Per the district website, White County Central was created in 1946 by the merging of the Providence and Plainview School Districts. The two schools maintained their separate identities for the 1946-47 school year while a new school was being built. The two former high school campuses would be maintained as Providence and Plainview Elementary Schools. To save money, the new school buildings were built with materials taken from the World War II airfield being dismantled at Newport, Arkansas. Volunteers from both communities took their trucks and tools and hauled the lumber and fixtures back from Newport and built a high school building, an agricultural building and a shop. Students would be bussed to the elementary campuses for lunch and to Plainviews' gym for physical education (P.E.) until the new school could be finished. However, it was not until 1960 that the schools were located on one campus.

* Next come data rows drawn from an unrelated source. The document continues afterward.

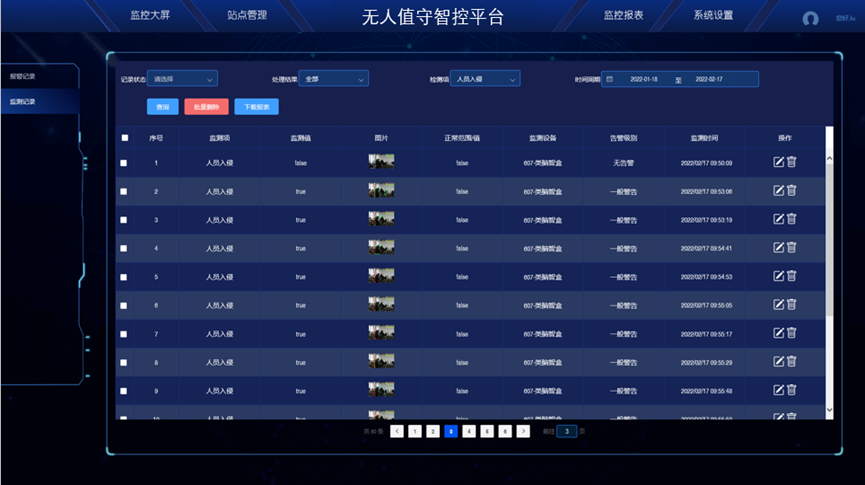Go to the previous page with left arrow
865x485 pixels.
397,431
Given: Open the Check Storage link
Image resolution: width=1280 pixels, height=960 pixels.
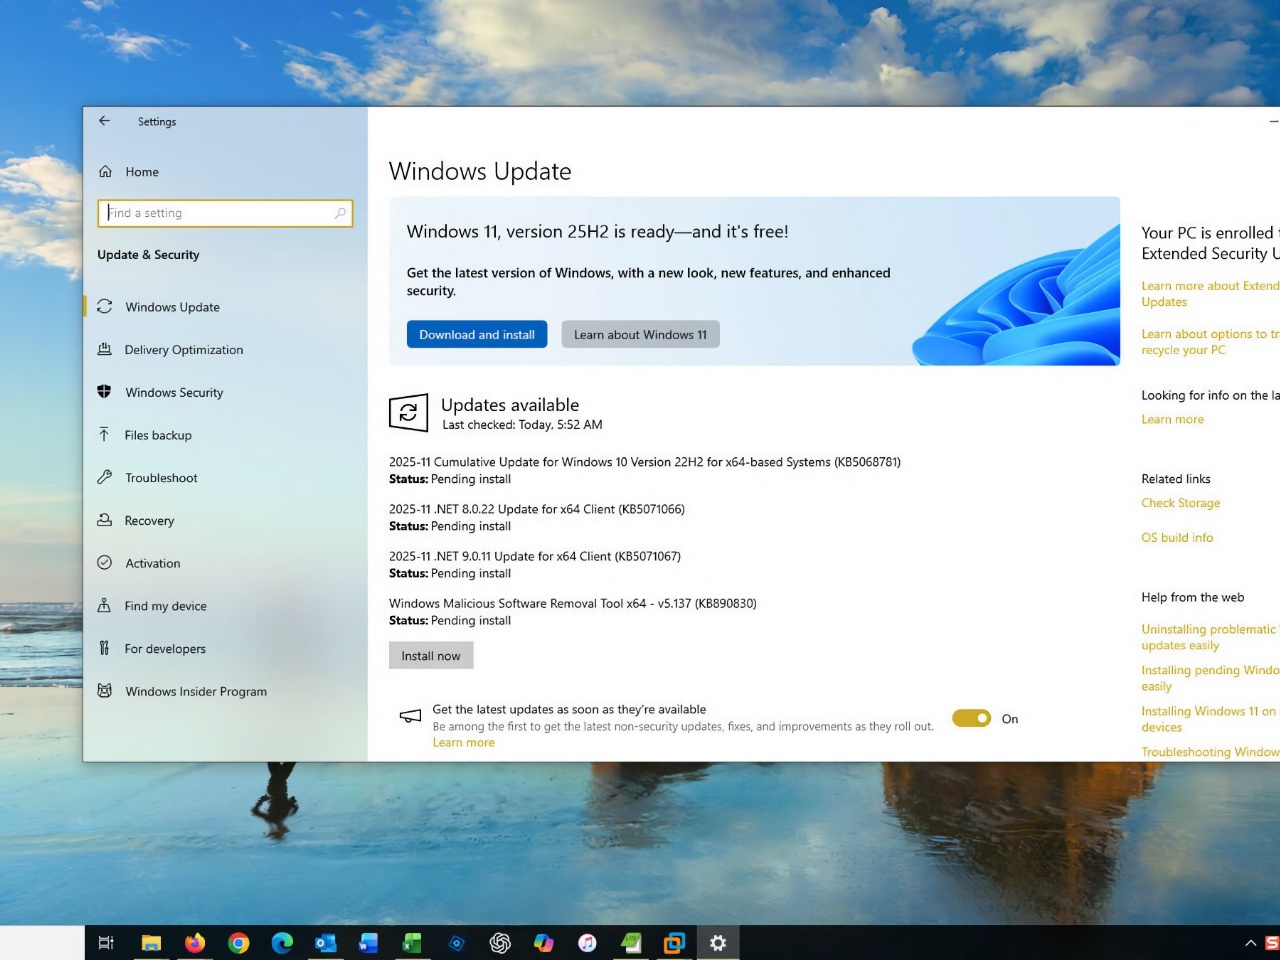Looking at the screenshot, I should coord(1180,502).
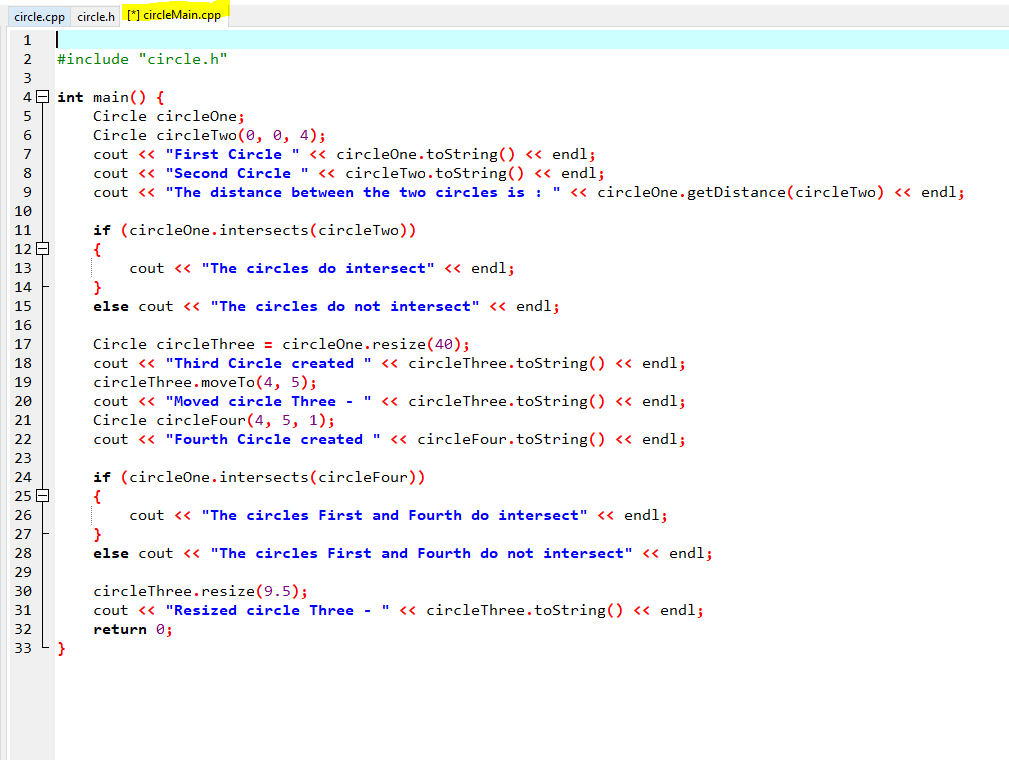1009x760 pixels.
Task: Click line number 33 in the gutter
Action: [x=23, y=648]
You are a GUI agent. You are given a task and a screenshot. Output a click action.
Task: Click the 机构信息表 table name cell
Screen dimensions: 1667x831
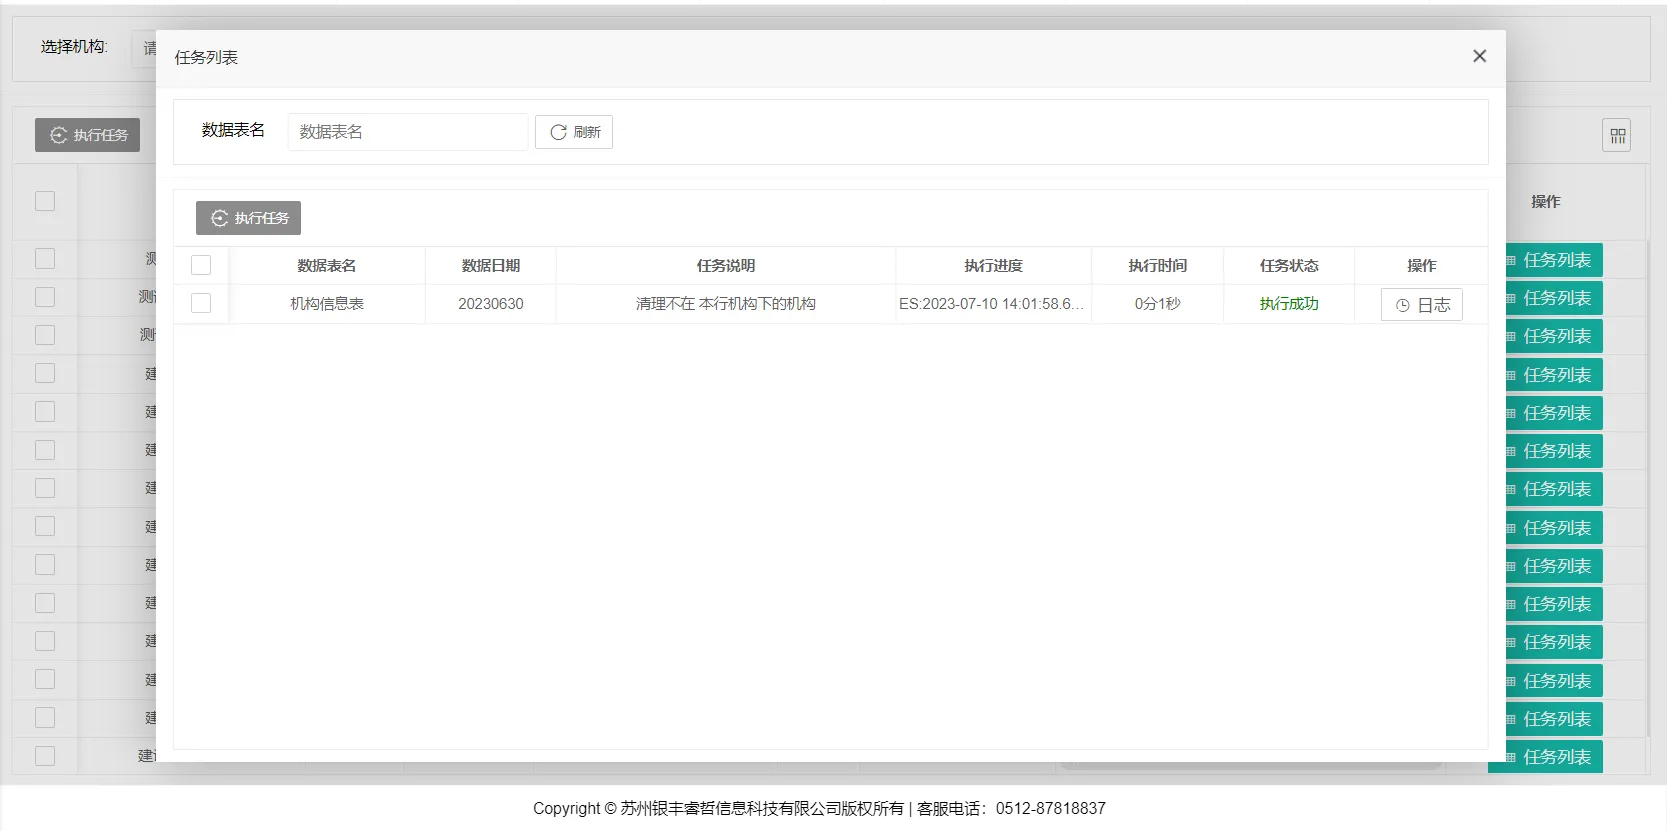pos(326,304)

The 1947-48 school year marked the beginning of Central's existence as a new school. In the spring of 1948, the first group of graduates received their diplomas from what is now known as White County Central School.

The school was constructed on a site acquired from Charles H. "Charley" Baker, who lived in the two story farmhouse on the corner. The original building burned to the ground in 1952, and the students were again bussed to Plainview while a new building was constructed. The cause of the fire may have been overloaded electrical circuits, because large bulbs were seen screwed into the fuse panel in the hallway. The current campus includes the land once occupied by the farmhouse and the student body is much larger.

== Curriculum ==
The assumed course of study at WCC High School is the Smart Core curriculum developed by the Arkansas Department of Education (ADE). Students engage in regular (core and career focus) courses and exams and may select Advanced Placement (AP) coursework and exams that provide an opportunity for college credit before graduation. Exceptional students have been recognized as National Merit Finalists and participated in Arkansas Governor's School.

== Athletics ==
The White County Central High School mascot is the Bear with maroon and white serving as the school colors.

For the 2012–2014 seasons, the WCC Bears participated in the 2A Classification—the state's second smallest conference—within the 2A Region 2 Conference. Competition is primarily sanctioned by the Arkansas Activities Association with the Bears competing in basketball (boys/girls), cheer, cross country (boys/girls), and track and field (boys/girls).

In 2021, the WCC Sr. Boys Basketball Team advanced to the 2A state semifinals, defeating the Dierks Outlaws 56-45 in the quarterfinals. The Bears lost the semifinal game 40-64 to the eventual 2A state champions, the Lee Trojans.

For the 2024-2026 seasons, the Bears participate in the 2A Classification within the 2A-5 Conference. The Bears compete in baseball (boys), basketball (boys/girls), cheer, cross country (boys/girls), golf (boys/girls), softball (girls), and track & field (boys/girls).